Full the next steps to take away the assets you created following this submit and keep away from incurring extra prices:
- On the AWS CloudFormation console, select Stacks within the navigation pane.
- Select the stack you created and select Delete.
Extra issues
Within the proposed structure, Lake Formation permissions have been granted to particular IAM information entry roles that requesting customers (for instance, the identification
discipline) have been mapped to. One other chance is to assign permissions in Lake Formation to SAML customers and teams after which work with the AssumeDecoratedRoleWithSAML API.
Conclusion
Within the first a part of this sequence, we explored find out how to combine customized functions and information processing engines with Lake Formation. We delved into the required configuration, APIs, and steps to implement Lake Formation insurance policies inside customized information functions. For example, we offered a pattern Lake Formation built-in utility constructed on Lambda.

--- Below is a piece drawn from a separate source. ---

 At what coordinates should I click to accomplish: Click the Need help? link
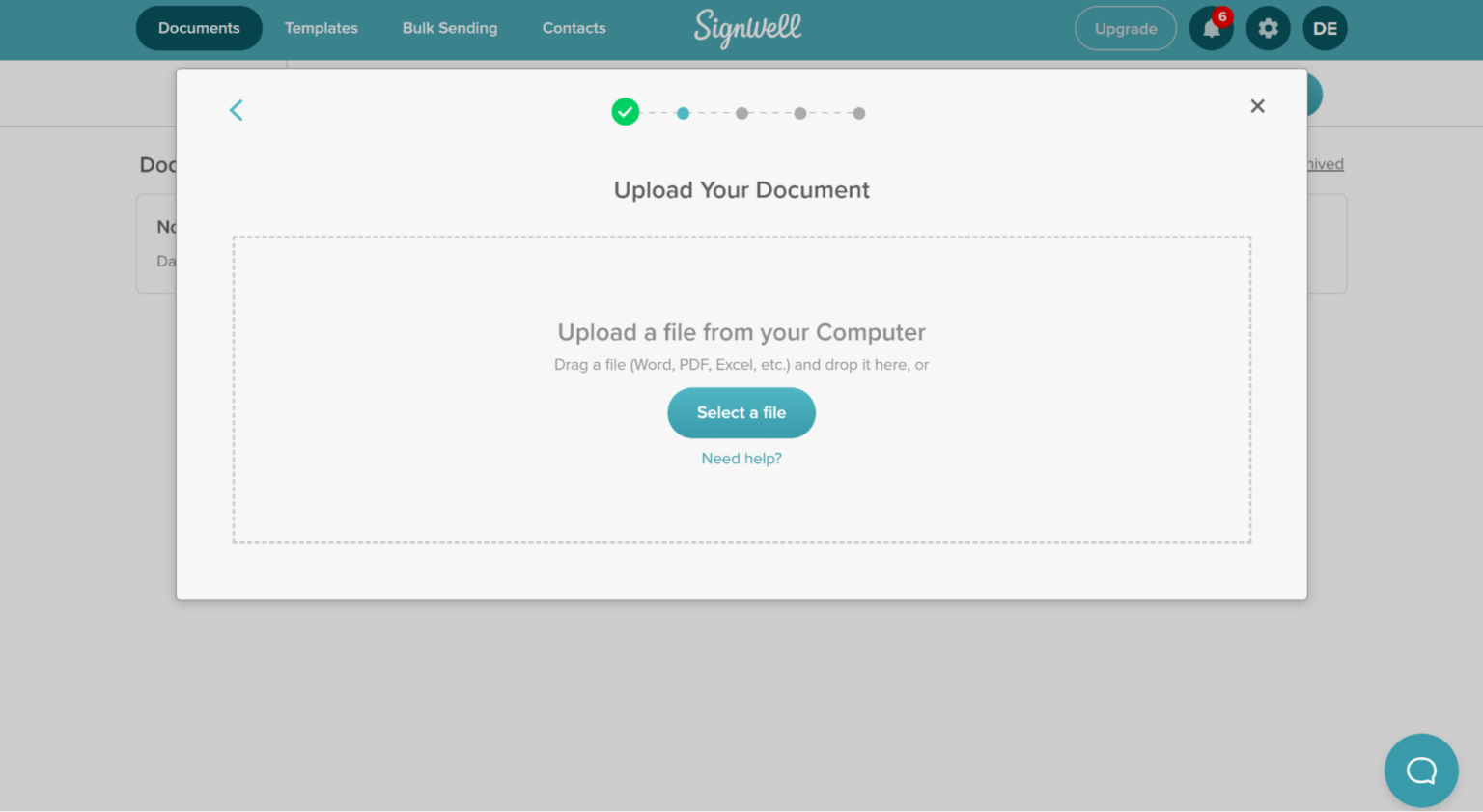tap(742, 459)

The knowledge supplied on this submit can function a basis for creating your personal customized functions or information processing engines that have to function on an Lake Formation protected information lake.

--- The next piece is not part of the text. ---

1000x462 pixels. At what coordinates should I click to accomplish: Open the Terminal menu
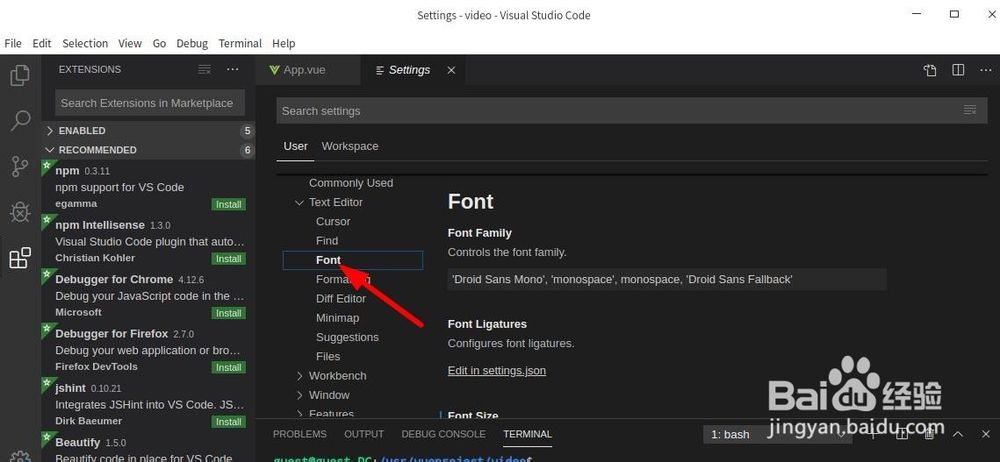click(x=240, y=43)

Seek advice from the second half of this sequence to see find out how to construct a pattern net utility that makes use of the Lambda based mostly Lake Formation utility.
In regards to the Authors
Stefano Sandonà is a Senior Large Knowledge Specialist Answer Architect at AWS. Obsessed with information, distributed programs, and safety, he helps prospects worldwide architect high-performance, environment friendly, and safe information platforms.
Francesco Marelli is a Principal Options Architect at AWS. He specializes within the design, implementation, and optimization of large-scale information platforms. Francesco leads the AWS Answer Architect (SA) analytics staff in Italy. He loves sharing his skilled data and is a frequent speaker at AWS occasions. Francesco can also be keen about music.